La importancia de la vitamina D para la salud cardiovascular ha sido objeto de un interés cada vez mayor. Se ha demostrado previamente que los niveles bajos de vitamina D están relacionados con un mayor riesgo de accidente cerebrovascular y ataque cardíaco. Ahora, nueva evidencia muestra que no consumir lo suficiente en la niñez podría aumentar el riesgo de enfermedad cardíaca en el futuro.

La deficiencia e insuficiencia de vitamina D son altamente prevalentes entre los niños de todo el mundo, y este estudio examinó la relación entre los niveles bajos de vitamina D en la infancia y el aumento del grosor de la íntima carotídea (GIM) en adultos. El IMT es un marcador de aterosclerosis estructural, que se correlaciona con factores de riesgo cardiovascular y predice eventos cardiovasculares.

Este estudio analizó 2148 sujetos del estudio Riesgo cardiovascular en jóvenes finlandeses, de entre 3 y 18 años al inicio del estudio. Los sujetos fueron reexaminados a la edad de 30 a 45 años. Los niveles infantiles de vitamina D se midieron a partir de suero almacenado. Los niveles sanguíneos de vitamina D se midieron mediante un análisis de sangre estándar de 25- hidroxi vitamina D.
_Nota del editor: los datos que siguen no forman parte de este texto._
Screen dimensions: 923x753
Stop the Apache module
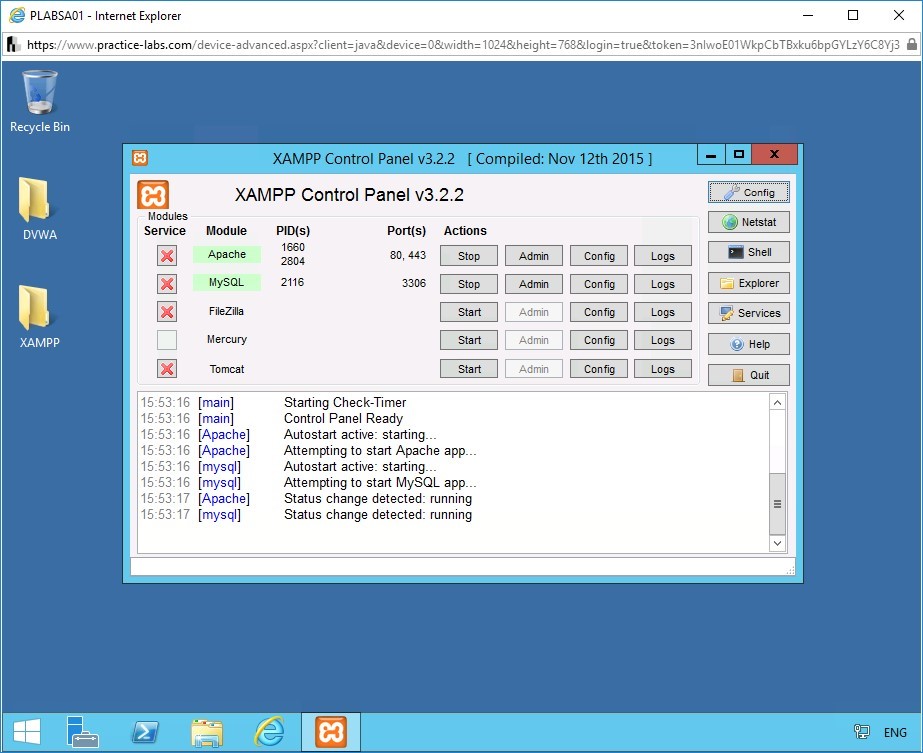(x=468, y=255)
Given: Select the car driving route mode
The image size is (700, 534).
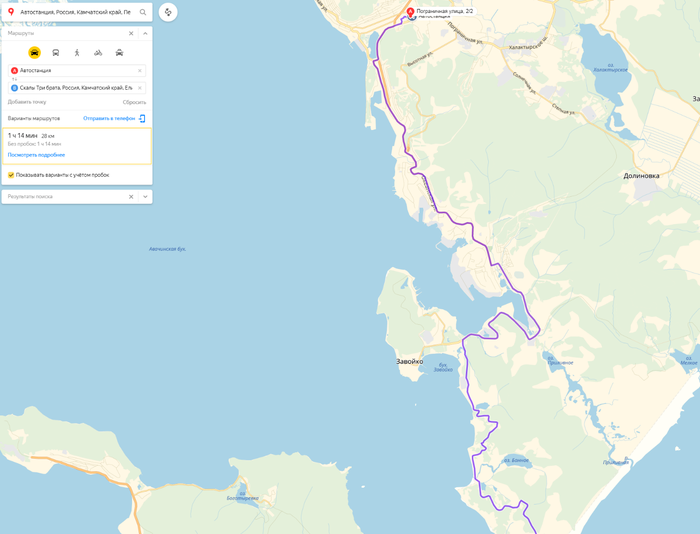Looking at the screenshot, I should pos(34,53).
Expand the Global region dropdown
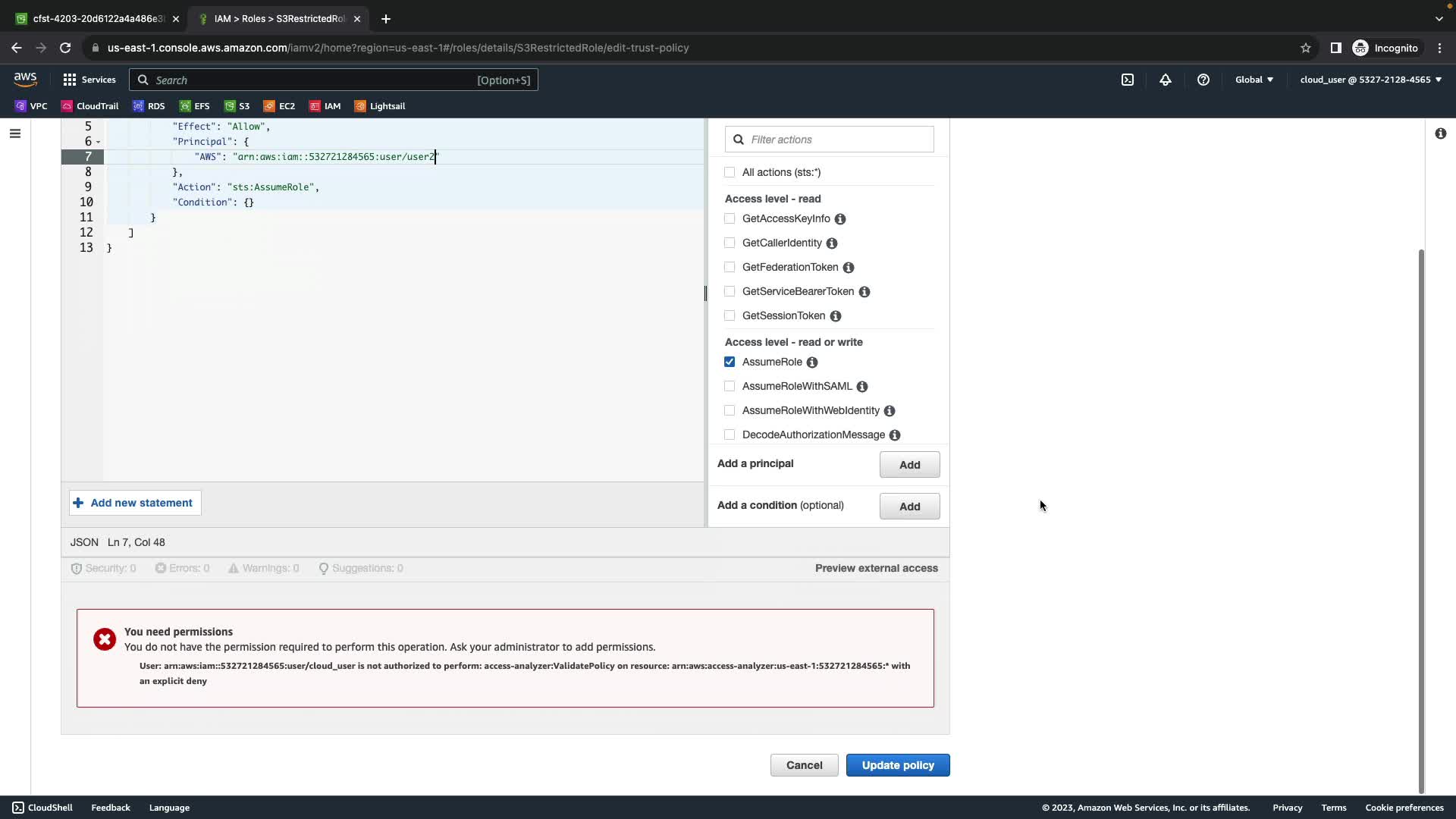The width and height of the screenshot is (1456, 819). tap(1254, 80)
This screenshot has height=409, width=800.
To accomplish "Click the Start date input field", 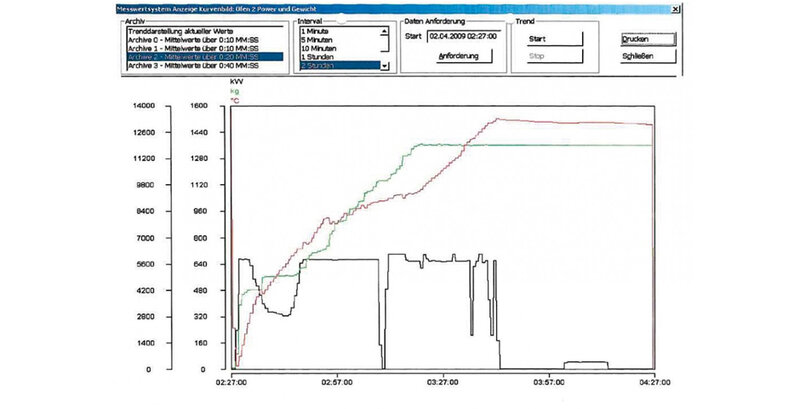I will [459, 37].
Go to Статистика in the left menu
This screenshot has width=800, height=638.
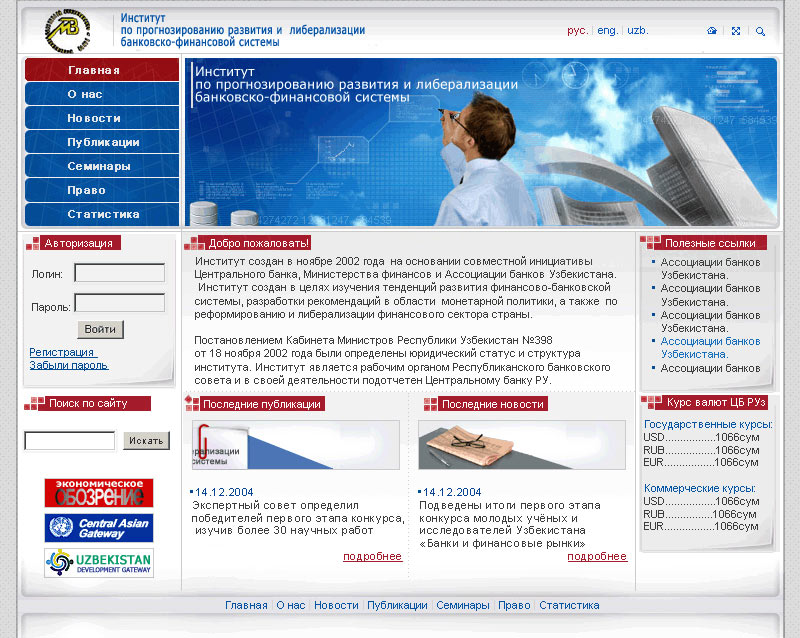point(103,214)
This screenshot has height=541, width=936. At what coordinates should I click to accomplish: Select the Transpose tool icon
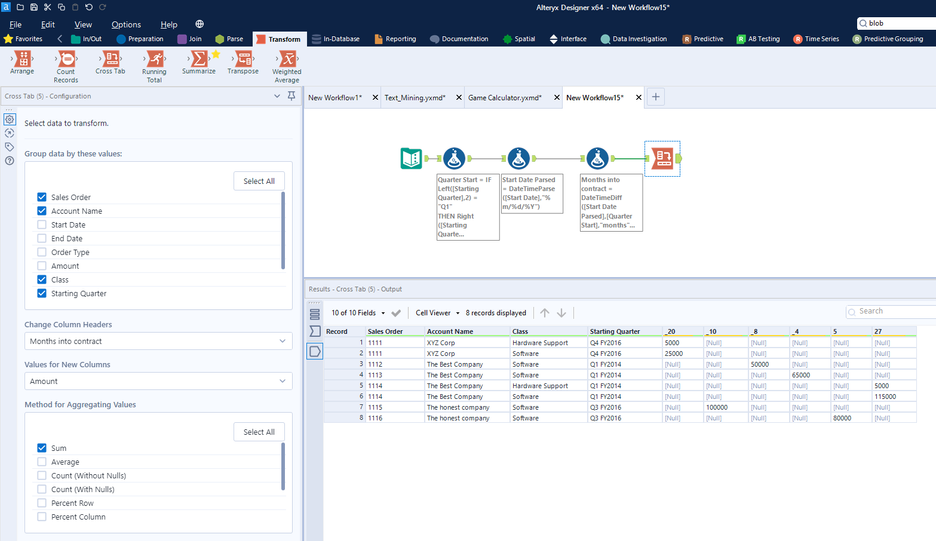242,61
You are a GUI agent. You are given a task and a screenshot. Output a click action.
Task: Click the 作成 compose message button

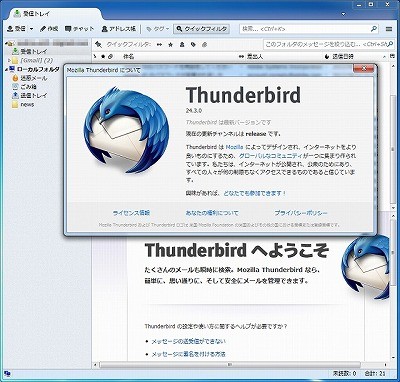pos(49,29)
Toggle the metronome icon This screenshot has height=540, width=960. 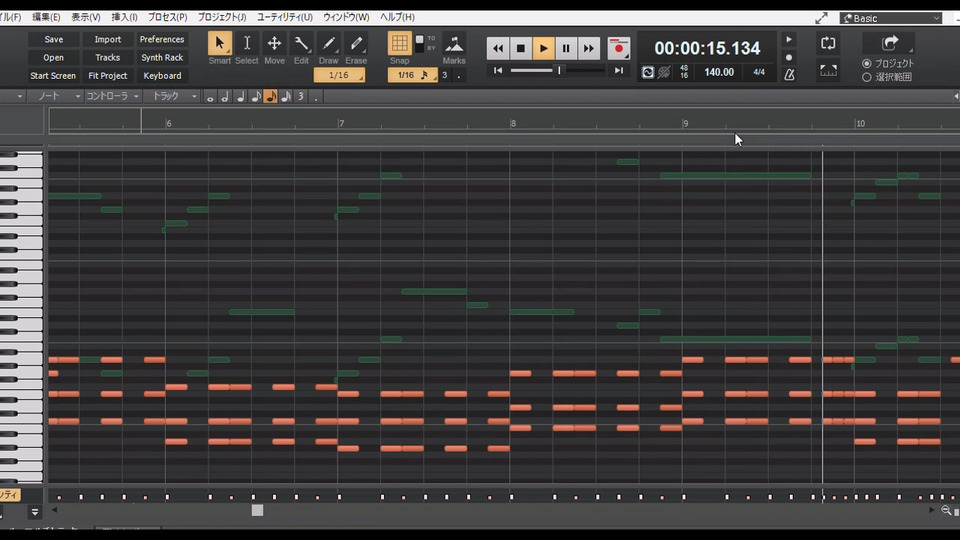[x=789, y=74]
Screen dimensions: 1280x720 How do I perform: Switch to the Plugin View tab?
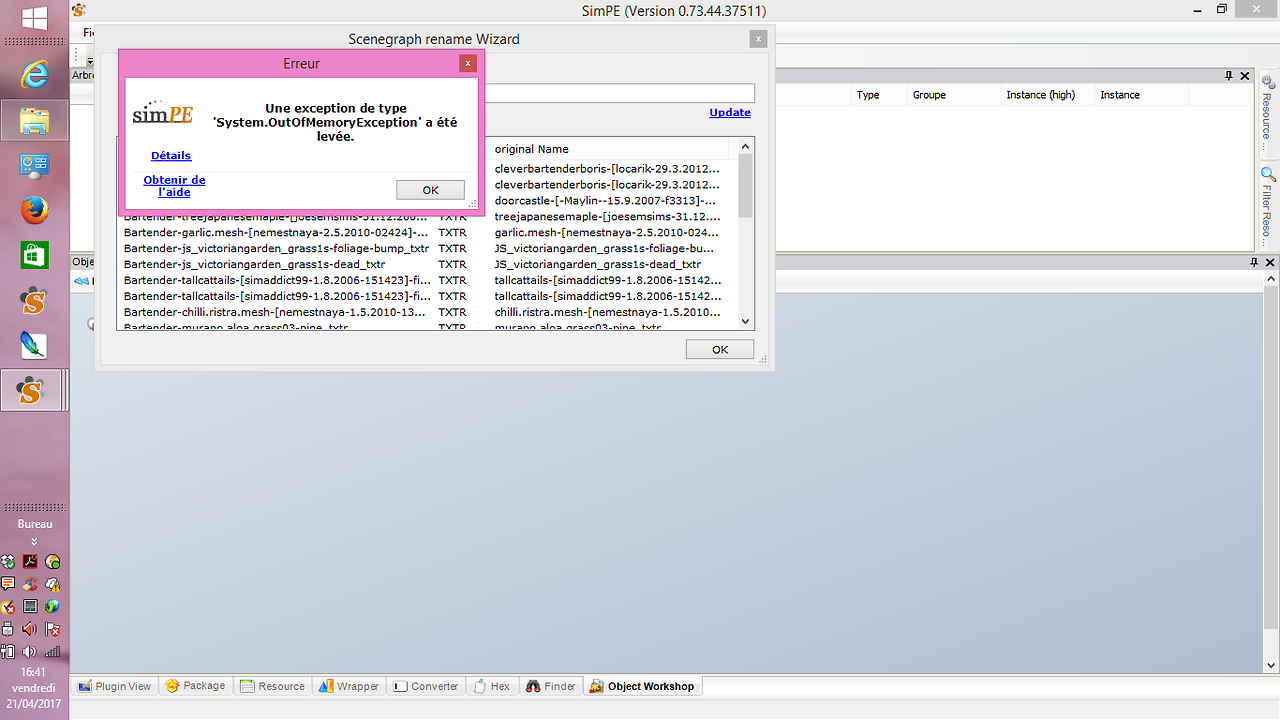[115, 686]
El GIM carotídeo se midió en la pared posterior de la arteria carótida izquierda utilizando tecnología de ultrasonido. Los sujetos del estudio con niveles de vitamina D en el cuartil más bajo en la infancia tuvieron una prevalencia significativamente mayor de IMT de alto riesgo en la edad adulta (21,9% frente a 12,7%).

«Nuestros resultados mostraron una asociación entre los niveles bajos de 25-OH vitamina D en la infancia y una mayor incidencia de aterosclerosis subclínica en la edad adulta», dijo uno de los autores del estudio, Markus Juonala, MD, PhD, de la Universidad de Turku, Finlandia. «La asociación fue independiente de los factores de riesgo cardiovascular convencionales, incluidos los lípidos séricos, la presión arterial, el tabaquismo, la dieta, la actividad física, los índices de obesidad y el nivel socioeconómico».

«Se necesita más investigación para investigar si los niveles bajos de vitamina D tienen un papel causal en el desarrollo del aumento del grosor de la arteria carótida», dijo Juonala. «No obstante, nuestras observaciones destacan la importancia de proporcionar a los niños una dieta que incluya suficiente vitamina D».

Pasar tiempo al aire libre a la luz del sol es la mejor manera de acumular las reservas corporales de vitamina D vital.